# [Bacaan]
↓↓↓

Kedua proses tersebut terlihat berbeda, tapi sebenarnya adalah terjadi
serempak, bukan bergantian. Keserempakan inilah yang menjadi tanda jika
komunikasi bersifat transaksi.
11. Komunikasi
Bersifat Irreversible
Suatu perilaku adalah suatu peristiwa. Oleh karena
itu perilaku berlangsung dalam suatu waktu dan tidak dapat “diambil kembali”.
Dalam komunikasi, sekali seseorang mengirimkan pesan, maka orang tersebut tidak
dapat mengendalikan pengaruh pesan tersebut bagi penerimaa, apalagi
menghilangkan efek pesan tersebut sama sekali. Ini sama seperti ketika
menembakkan peluru dari pistolnya, maka susah atau bahkan mustahil untuk dapat
menarik kembali peluru untuk masuk kedalam pistol tersebut.

↑↑↑

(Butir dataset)

↓↓↓

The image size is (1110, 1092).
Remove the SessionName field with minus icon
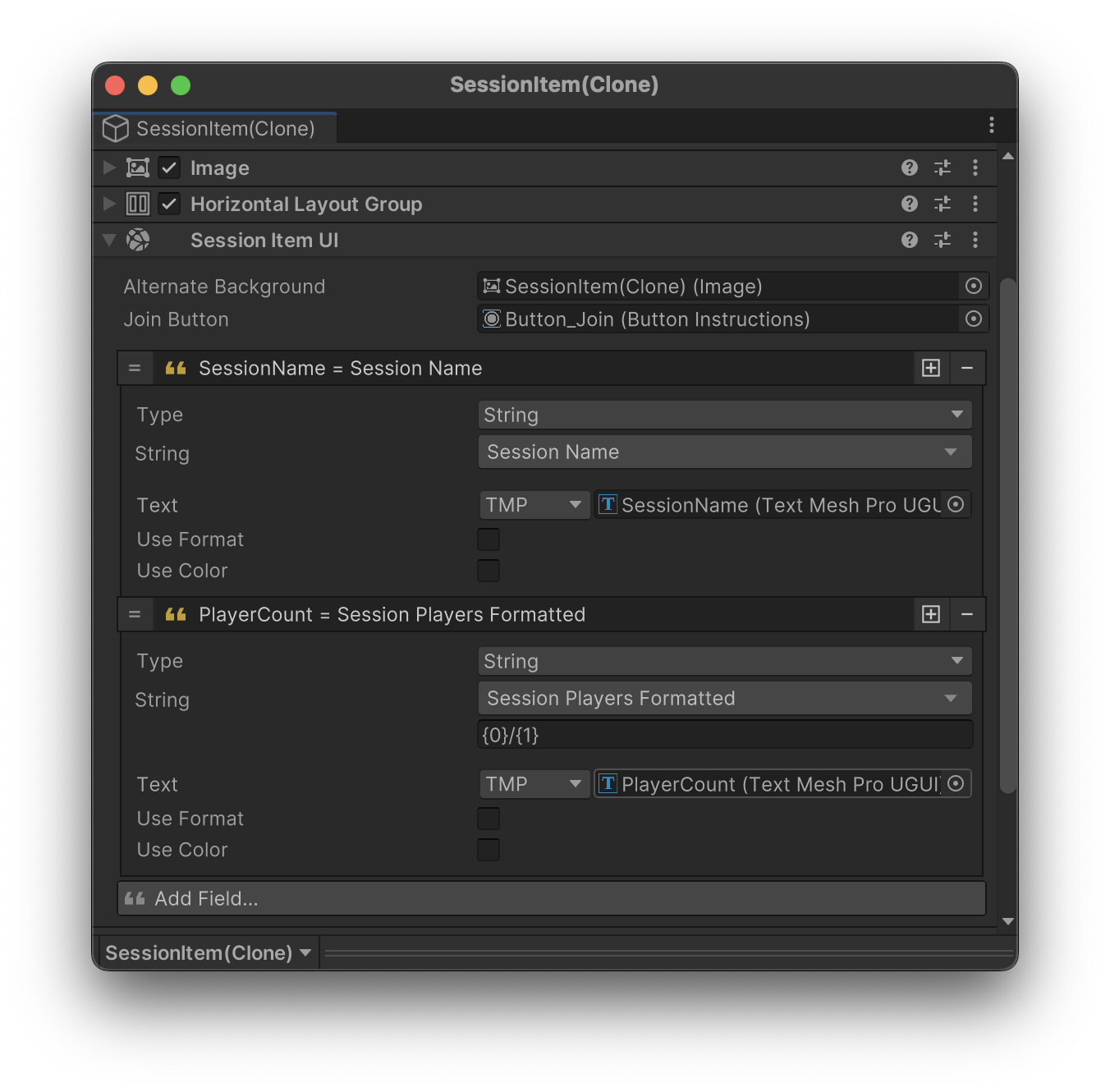(966, 368)
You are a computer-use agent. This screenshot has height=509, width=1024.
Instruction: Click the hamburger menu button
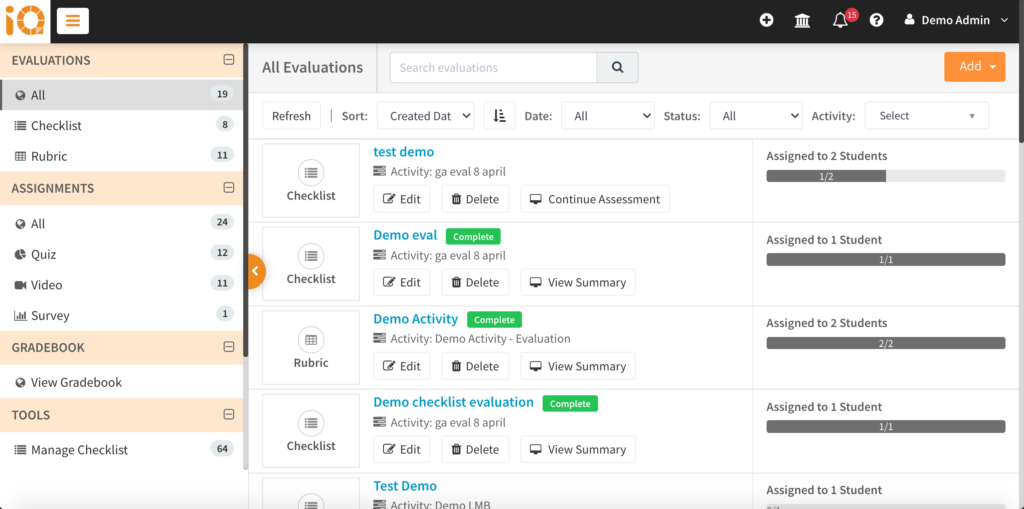pyautogui.click(x=73, y=20)
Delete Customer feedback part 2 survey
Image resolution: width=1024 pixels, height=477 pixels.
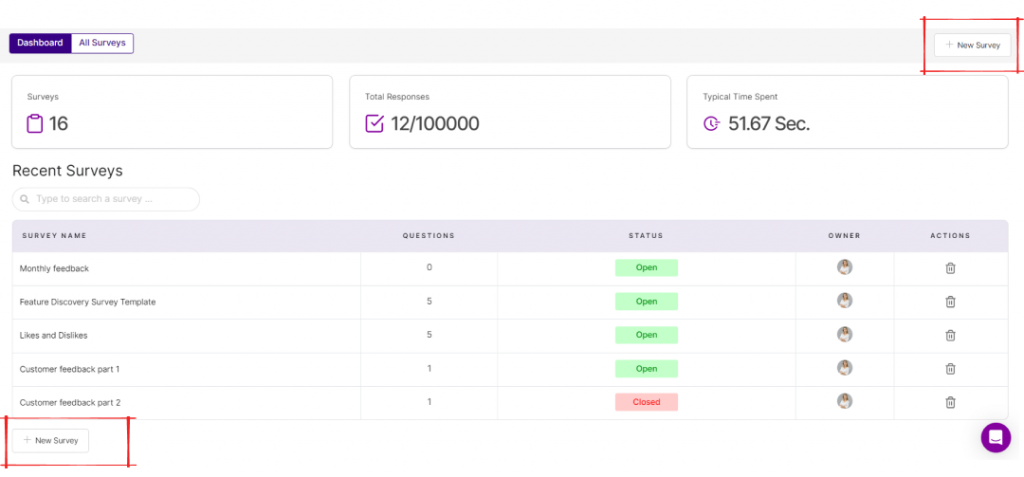coord(950,402)
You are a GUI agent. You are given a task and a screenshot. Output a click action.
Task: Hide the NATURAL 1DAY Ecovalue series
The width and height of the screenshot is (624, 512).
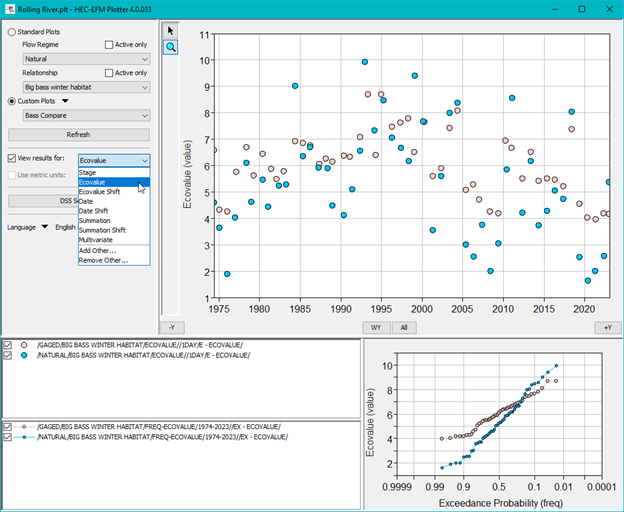pyautogui.click(x=9, y=355)
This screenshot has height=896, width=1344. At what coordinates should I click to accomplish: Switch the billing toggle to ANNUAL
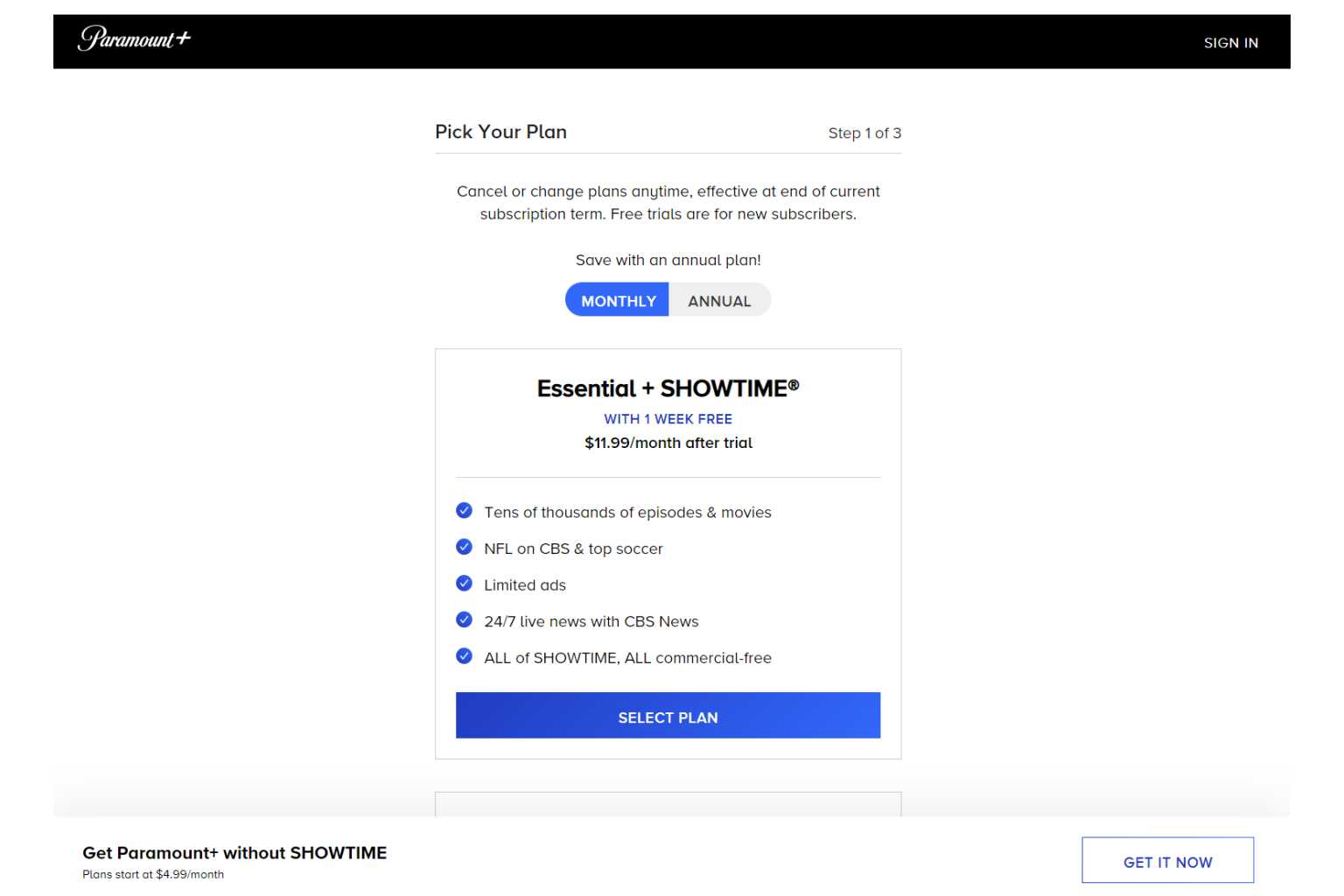pos(719,300)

↑↑↑

# [Tugas Singkat A]
Dalam bacaan tentang sifat komunikasi, mengapa perilaku tidak bisa "diambil kembali"? Jelaskan dalam satu sampai tiga kalimat.
# [Tugas Singkat B]
Lanjutkan bacaan tentang sifat komunikasi mulai dari kalimat terakhirnya.

# [Jawaban Tertulis A]
Perilaku adalah suatu peristiwa. Karena itu, perilaku berlangsung dalam suatu waktu dan tidak bisa "diambil kembali".

# [Jawaban Tertulis B]
Sifat irreversible
ini adalah implikasi dari komunikasi sebagai proses yang selalu berubah. Maka
dari itu bagi para komunikator dituntut untuk bisa berhati-hati dalam
mengucapkan atau mengatakan sesuatu, sebab, apa yang telah disampaikan tidak
dapat “diambil ulang”, meskipun telah berusa keras untuk meralatnya. Missal,
seseorang yang sengaja berbohong, sulit bagi orang lain untuk tidak
menganggapnya pembohong meskipun sebenarnya apa yang dikatakan setelahnya tidak
bohong lagi.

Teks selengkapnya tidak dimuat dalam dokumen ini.